FINANCE minister Harris Georgiades shot down plans on Friday by Larnaca district municipalities and communities to impose a levy on all passengers of the town’s airport as there is no such provision in the agreement between the government and the operator of Larnaca airport.
Georgiades attended the House transport committee meeting that discussed on Friday the demand of the Larnaca and Dromolaxia municipalities and of the Pervolia and Kiti communities to impose a passenger levy on Larnaca airport as a compensatory measure for the environmental impact and the noise pollution the areas in question suffer due to its operations.
Such plans should be shelved for now, Georgiades said, as the contract signed with the airport’s managing company does not provide for any levy to the benefit of local administration and it cannot be amended. This issue could be discussed upon the renewal of the contract.
At the moment, he said, any financial benefit the municipalities and communities in question can expect if they opt to pursue compensatory measures, and only if they put forth specific demands could be, in his opinion, only from the government coffers.
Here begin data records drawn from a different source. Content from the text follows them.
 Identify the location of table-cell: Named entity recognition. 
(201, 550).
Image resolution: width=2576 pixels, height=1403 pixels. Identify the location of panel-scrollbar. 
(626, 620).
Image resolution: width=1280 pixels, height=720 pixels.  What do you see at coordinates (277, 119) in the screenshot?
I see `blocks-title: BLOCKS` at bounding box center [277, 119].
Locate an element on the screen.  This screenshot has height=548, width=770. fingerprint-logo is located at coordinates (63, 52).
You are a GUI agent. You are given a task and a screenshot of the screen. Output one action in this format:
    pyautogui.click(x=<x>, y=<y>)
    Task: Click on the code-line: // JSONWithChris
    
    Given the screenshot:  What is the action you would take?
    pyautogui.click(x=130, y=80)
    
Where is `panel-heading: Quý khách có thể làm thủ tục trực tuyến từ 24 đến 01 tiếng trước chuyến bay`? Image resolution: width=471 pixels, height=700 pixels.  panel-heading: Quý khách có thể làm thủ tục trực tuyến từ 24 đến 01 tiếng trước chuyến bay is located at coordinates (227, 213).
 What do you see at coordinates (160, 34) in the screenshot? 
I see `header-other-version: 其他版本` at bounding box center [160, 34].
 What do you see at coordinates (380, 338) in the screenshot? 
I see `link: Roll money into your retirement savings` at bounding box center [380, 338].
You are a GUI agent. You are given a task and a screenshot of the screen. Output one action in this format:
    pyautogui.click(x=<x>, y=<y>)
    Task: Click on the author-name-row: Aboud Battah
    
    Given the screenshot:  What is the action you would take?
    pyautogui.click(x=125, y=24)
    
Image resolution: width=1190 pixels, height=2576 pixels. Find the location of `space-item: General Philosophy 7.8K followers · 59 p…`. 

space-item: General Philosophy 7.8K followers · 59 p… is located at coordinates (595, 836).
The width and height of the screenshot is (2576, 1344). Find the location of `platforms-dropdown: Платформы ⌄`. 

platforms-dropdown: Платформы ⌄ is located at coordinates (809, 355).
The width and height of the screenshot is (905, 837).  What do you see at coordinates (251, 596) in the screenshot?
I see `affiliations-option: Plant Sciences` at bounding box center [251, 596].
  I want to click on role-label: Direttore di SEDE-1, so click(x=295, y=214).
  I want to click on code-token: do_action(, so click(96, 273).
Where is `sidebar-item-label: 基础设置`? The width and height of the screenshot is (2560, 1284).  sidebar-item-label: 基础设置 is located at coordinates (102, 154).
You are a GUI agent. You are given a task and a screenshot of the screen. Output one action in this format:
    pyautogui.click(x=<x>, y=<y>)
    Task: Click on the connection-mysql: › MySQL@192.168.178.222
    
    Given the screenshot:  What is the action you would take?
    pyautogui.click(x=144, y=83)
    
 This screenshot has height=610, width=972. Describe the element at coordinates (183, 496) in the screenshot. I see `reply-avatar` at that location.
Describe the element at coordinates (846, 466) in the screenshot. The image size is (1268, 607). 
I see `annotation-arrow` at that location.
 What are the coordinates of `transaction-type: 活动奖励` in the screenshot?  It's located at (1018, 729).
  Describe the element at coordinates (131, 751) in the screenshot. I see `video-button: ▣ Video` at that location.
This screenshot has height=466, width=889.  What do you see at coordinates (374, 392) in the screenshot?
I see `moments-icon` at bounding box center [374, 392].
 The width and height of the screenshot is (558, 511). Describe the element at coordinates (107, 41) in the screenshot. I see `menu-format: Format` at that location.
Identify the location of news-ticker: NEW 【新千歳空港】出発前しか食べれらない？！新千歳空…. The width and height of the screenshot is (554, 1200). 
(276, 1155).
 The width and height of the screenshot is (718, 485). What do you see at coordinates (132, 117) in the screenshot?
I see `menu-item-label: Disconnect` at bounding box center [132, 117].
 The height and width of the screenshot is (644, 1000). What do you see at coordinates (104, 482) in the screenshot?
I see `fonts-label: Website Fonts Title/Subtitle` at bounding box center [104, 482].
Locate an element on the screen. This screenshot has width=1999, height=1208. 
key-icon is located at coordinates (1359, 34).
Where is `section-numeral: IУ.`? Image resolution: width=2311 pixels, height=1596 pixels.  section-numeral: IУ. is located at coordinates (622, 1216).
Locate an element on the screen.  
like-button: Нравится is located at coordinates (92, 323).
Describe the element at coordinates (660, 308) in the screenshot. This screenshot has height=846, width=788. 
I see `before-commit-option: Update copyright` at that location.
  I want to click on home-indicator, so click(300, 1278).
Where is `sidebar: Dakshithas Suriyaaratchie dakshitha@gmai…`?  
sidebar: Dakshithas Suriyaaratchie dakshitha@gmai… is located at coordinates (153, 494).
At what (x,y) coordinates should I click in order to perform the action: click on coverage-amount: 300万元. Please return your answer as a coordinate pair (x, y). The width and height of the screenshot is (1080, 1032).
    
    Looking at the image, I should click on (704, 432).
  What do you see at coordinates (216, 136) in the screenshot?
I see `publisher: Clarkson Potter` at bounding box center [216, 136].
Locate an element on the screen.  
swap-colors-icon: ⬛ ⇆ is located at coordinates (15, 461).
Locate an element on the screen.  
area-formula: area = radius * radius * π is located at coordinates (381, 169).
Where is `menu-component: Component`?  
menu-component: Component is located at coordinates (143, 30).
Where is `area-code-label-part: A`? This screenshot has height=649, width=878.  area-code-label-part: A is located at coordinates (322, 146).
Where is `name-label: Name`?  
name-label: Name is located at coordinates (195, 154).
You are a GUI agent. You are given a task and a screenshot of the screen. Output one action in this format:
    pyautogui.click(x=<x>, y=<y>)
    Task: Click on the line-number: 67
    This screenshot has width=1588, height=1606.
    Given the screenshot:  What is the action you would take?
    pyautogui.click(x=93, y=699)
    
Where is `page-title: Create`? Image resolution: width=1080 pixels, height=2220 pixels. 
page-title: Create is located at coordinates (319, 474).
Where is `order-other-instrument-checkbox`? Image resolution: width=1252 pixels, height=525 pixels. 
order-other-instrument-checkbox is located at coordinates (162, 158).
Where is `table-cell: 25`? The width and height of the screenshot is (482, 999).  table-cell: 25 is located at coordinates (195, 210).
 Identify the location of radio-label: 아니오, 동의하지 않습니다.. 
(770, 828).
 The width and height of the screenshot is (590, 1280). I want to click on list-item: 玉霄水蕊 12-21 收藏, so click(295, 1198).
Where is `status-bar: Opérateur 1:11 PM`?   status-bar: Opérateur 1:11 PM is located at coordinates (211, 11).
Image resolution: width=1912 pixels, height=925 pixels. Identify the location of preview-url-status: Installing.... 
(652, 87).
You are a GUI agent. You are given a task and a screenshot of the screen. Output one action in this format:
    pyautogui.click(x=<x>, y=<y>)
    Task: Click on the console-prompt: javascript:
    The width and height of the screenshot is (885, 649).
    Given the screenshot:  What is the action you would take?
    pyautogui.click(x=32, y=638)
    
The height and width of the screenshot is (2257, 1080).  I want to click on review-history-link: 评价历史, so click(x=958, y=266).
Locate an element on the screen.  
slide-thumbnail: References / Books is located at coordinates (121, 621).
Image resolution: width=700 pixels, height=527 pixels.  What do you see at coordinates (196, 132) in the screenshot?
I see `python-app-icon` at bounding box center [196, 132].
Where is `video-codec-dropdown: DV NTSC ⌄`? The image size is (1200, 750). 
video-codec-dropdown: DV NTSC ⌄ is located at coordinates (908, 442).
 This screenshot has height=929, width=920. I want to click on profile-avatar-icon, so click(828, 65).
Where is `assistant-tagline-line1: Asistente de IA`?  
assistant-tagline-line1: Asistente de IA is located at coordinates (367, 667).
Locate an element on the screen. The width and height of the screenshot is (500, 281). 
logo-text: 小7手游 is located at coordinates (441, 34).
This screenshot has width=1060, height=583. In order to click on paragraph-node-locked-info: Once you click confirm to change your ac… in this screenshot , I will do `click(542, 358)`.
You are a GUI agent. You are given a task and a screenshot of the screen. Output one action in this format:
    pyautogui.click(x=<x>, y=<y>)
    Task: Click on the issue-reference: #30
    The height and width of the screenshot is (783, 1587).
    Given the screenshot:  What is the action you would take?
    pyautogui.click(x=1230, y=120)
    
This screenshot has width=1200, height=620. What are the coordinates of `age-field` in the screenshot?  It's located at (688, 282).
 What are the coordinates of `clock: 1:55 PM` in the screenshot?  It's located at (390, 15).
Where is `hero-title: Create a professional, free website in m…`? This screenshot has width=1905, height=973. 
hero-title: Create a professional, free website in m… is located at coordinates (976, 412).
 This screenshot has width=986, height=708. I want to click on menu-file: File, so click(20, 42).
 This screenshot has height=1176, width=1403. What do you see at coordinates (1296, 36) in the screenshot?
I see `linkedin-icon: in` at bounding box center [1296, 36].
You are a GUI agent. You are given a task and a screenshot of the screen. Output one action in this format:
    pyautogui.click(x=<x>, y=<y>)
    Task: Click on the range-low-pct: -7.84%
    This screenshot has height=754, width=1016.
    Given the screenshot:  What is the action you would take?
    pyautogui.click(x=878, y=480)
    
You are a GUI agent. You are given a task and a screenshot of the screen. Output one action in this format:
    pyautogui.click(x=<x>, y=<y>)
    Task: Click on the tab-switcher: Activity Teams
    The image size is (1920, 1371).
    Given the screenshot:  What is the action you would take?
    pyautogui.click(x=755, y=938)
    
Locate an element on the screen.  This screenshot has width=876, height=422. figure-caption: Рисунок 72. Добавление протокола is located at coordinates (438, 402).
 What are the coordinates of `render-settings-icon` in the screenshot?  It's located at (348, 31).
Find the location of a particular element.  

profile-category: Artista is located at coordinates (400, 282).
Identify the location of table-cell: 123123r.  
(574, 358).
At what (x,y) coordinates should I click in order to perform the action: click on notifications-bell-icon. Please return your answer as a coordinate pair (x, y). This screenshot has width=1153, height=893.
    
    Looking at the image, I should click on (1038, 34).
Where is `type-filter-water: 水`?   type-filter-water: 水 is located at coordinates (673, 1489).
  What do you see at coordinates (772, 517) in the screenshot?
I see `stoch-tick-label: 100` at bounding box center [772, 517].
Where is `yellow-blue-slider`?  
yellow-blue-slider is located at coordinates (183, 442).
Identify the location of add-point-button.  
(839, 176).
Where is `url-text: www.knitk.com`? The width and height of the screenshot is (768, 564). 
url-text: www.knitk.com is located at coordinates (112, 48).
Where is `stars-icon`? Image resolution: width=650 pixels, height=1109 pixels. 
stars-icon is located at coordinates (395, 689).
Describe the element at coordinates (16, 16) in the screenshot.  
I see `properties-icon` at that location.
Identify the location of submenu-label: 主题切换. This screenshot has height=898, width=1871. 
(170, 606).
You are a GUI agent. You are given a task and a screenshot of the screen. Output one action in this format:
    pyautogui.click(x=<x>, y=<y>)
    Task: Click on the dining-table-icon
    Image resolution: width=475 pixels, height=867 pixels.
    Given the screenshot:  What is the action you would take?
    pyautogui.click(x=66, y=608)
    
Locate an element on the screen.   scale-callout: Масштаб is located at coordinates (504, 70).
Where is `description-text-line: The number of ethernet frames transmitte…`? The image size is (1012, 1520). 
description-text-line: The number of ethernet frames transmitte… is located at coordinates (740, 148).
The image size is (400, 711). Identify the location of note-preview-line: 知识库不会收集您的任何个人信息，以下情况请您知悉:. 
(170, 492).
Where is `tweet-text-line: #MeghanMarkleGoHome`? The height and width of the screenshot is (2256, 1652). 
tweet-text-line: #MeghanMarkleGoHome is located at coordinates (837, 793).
Georgiades told MPs that after the local authorities submit specific demands, his ministry would study them.
“The negative impact (of the airport) to the neighbouring areas will have to be investigated and confirmed, and put into perspective within the needs and capabilities of the state,” Georgiades said.
The representatives of the local authorities told MPs that the areas around the airport cannot be developed as other areas of the island, due to building restrictions dictated by the rules on safe landing and take-off of aircraft.
Larnaca mayor Andreas Vyras said that a large part of his municipality’s coastal front is taken over by the airport and the fuel tanks. This, he said, is to the detriment of the town as it loses hotel beds, no tall buildings can be erected in some areas, and, on the other hand, because the coastal front is interrupted.
Commenting on the remarks by transport minister Marios Demetriades that Larnaca benefits from the airport as regards jobs, Vyras said that only half of the 5,000 employees at the airport are from the surrounding areas and that the rest are from the other districts.
He said that part of the proceeds coming from the operations of the airport must go to the affected local authorities, either from the state budget, or through a levy.
Heathrow airport in the UK, he said, has a strategy to address its negative effects on its surrounding areas.
Dromolaxia mayor Kypros Andronikou told MPs that even though the airport is the gateway to Cyprus, the areas around it that suffer the consequences do not benefited from it.
The airport, he said, should be treated as any other business that pays municipal taxes. At the moment, he said, the airport, despite that it is a profitable business, does not pay municipal taxes which is in violation of the law and regulations on local government. Pervolia community leader Costas Tiggis said that his community would like to see an increase in its building co-efficient to allow large developments.
Georgiades said that he acknowledges that in some aspects, Larnaca is falling behind, but that have been projects that could trigger development such as the degradation of the harbour, which could be a core development, while the presence of the fuel tanks had been depriving for years the district of its coastal front. He added that projects are underway to change this.
He ruled out compensation for low building co-efficient, he said, which may be true for many other areas and any compensatory measure would negate the concept of urban planning.
The government cannot amend unilaterally the 25-year contract it signed with the airport’s managing company to introduce a levy, he said.
“Anything that was to be decided should be from the state budget,” he said. Annual state proceeds from the airport, he said, are to the tune of €45m to €50m.
The House transport committee is to discuss the issue again in September.